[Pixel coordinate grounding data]
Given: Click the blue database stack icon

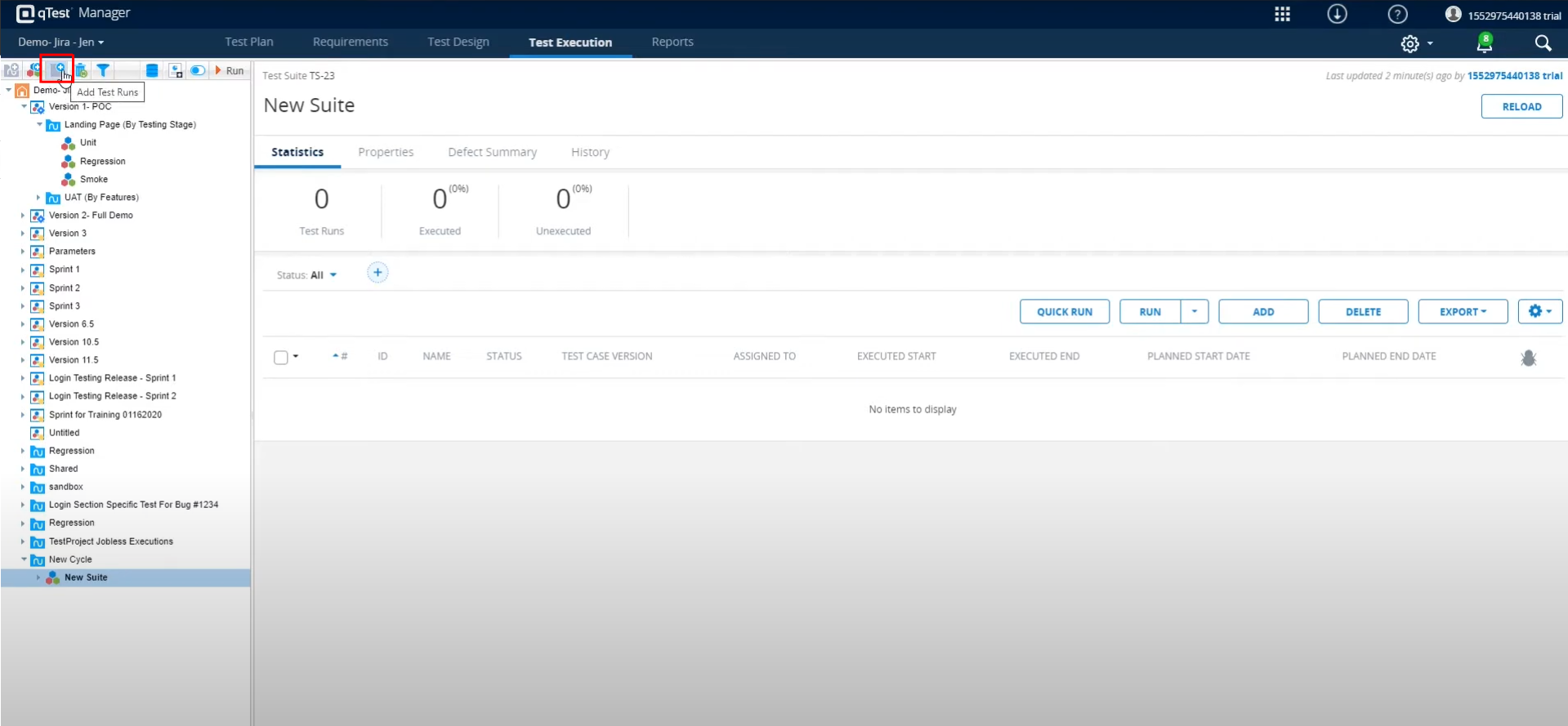Looking at the screenshot, I should (x=152, y=70).
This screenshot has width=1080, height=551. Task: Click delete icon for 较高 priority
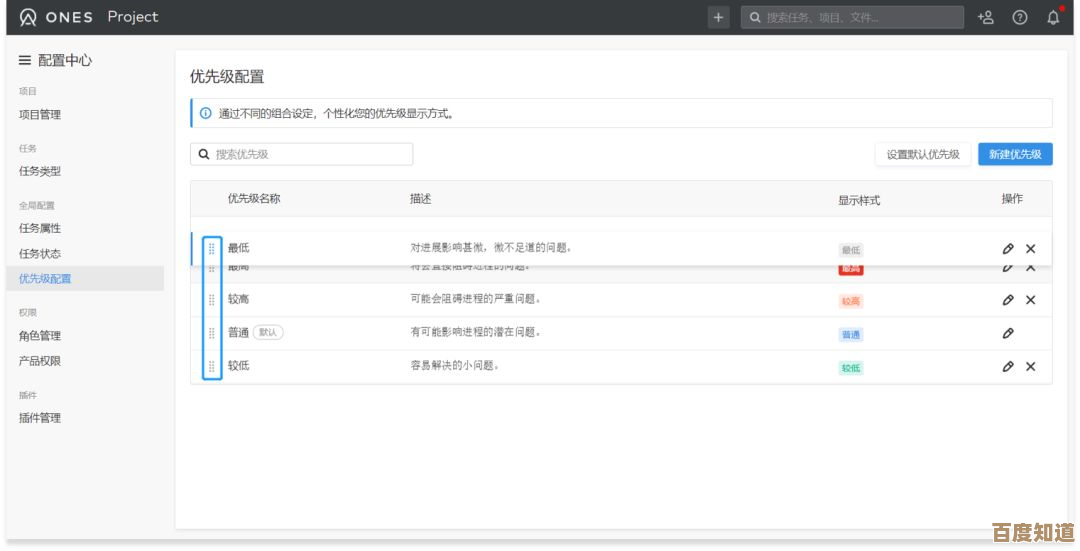[1031, 300]
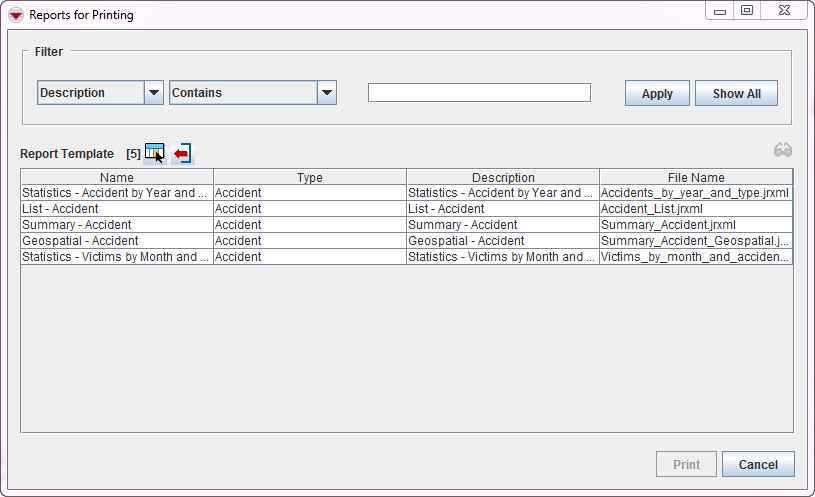This screenshot has width=815, height=497.
Task: Select Accidents_by_year_and_type.jrxml file name cell
Action: [696, 193]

What you will do:
Each entry should appear again exactly as written, pictures excluded.

Answer section:
Given: Click the blue database stack icon

Looking at the screenshot, I should (x=152, y=70).
This screenshot has width=1080, height=551. Task: Click delete icon for 较高 priority
[1031, 300]
This screenshot has width=815, height=497.
Task: Select Accidents_by_year_and_type.jrxml file name cell
Action: [696, 193]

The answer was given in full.